▶ WHAT THIS TASK INVOLVES:
Copy out all the records, word for word.

▶ RECORDED INFORMATION:
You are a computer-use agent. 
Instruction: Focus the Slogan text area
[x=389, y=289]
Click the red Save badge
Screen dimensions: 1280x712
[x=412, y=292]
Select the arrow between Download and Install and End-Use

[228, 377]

▶ SOLUTION FOR THIS PROBLEM:
You are a computer-use agent. 
Instruction: Focus the Slogan text area
[x=389, y=289]
Click the red Save badge
Screen dimensions: 1280x712
[x=412, y=292]
Select the arrow between Download and Install and End-Use

[228, 377]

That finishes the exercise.